A judge on Wednesday sentenced a Minnesota man to nearly a year in jail for encouraging two people he corresponded with over the Internet to kill themselves.
William Melchert-Dinkel, who was convicted of two counts of aiding suicide for encouraging an English man and Canadian woman he met online to kill themselves, was sentenced to 360 days in jail.
Judge Thomas Neuville's sentence was far less than the maximum 15 years Melchert-Dinkel could have gotten on each count, but more severe than a pre-sentence investigation that anticipated probation. Neuville compared Melchert-Dinkel's conduct to stalking, describing it as calculated, intentional, and fraudulent.
But he also said that while Melchert-Dinkel's conduct was directly related to the deaths, he wasn't the sole reason they died.
Melchert-Dinkel wiped tears from his eyes as the judge sentenced him. In a statement read by his attorney, he apologized and said he felt remorse.
Prosecutors say Melchert-Dinkel was obsessed with suicide and hanging and sought out potential victims online.
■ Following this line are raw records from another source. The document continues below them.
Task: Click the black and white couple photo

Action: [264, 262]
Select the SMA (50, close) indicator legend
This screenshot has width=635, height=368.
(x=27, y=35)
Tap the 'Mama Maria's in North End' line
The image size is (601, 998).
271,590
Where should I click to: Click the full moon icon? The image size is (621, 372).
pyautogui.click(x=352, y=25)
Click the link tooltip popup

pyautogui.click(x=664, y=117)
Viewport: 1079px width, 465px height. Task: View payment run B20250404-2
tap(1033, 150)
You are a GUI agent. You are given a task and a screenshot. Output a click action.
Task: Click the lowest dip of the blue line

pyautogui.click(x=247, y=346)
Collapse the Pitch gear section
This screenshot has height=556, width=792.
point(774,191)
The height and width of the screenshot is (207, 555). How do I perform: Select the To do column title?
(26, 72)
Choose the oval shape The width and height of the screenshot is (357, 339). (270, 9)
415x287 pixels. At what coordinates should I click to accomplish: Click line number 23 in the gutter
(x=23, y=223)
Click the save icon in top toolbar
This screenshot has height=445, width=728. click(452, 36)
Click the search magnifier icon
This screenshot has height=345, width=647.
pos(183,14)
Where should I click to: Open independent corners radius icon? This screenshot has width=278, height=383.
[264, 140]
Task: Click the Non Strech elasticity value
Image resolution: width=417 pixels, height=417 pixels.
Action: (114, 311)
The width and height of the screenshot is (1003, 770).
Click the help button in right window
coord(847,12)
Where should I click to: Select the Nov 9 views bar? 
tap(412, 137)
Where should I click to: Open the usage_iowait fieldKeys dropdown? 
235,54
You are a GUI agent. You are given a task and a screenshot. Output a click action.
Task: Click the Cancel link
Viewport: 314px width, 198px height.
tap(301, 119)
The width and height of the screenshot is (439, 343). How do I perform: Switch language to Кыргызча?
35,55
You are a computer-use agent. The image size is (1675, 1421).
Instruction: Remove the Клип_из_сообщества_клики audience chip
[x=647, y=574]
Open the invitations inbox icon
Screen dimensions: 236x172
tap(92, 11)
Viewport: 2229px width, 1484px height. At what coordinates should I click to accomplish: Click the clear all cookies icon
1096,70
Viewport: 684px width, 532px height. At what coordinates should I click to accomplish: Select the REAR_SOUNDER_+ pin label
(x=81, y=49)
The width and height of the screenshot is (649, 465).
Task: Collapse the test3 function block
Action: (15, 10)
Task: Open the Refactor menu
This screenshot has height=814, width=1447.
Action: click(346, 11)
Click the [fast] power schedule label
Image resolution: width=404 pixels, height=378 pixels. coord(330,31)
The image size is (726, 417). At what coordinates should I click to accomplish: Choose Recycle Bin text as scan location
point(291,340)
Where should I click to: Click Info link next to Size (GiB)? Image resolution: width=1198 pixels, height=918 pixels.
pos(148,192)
They say he posed as a suicidal female nurse to win his victims' trust, then entered false suicide pacts and offered detailed instructions on how people could take their own lives.
Court documents say Melchert-Dinkel, a former nurse from the southern Minnesota town of Fairbault, told police he did it for the "thrill of the chase." He acknowledged participating in online chats about suicide with up to 20 people and entering into fake suicide pacts with about 10 people, five of whom he believed killed themselves.
Melchert-Dinkel declined a jury trial, leaving Neuville to decide whether he was guilty. He was convicted in the death of Mark Drybrough, 32, of Coventry, England, who hanged himself in 2005; and in the death of Nadia Kajouji, 18, of Brampton, Ontario, who jumped into a frozen river in 2008.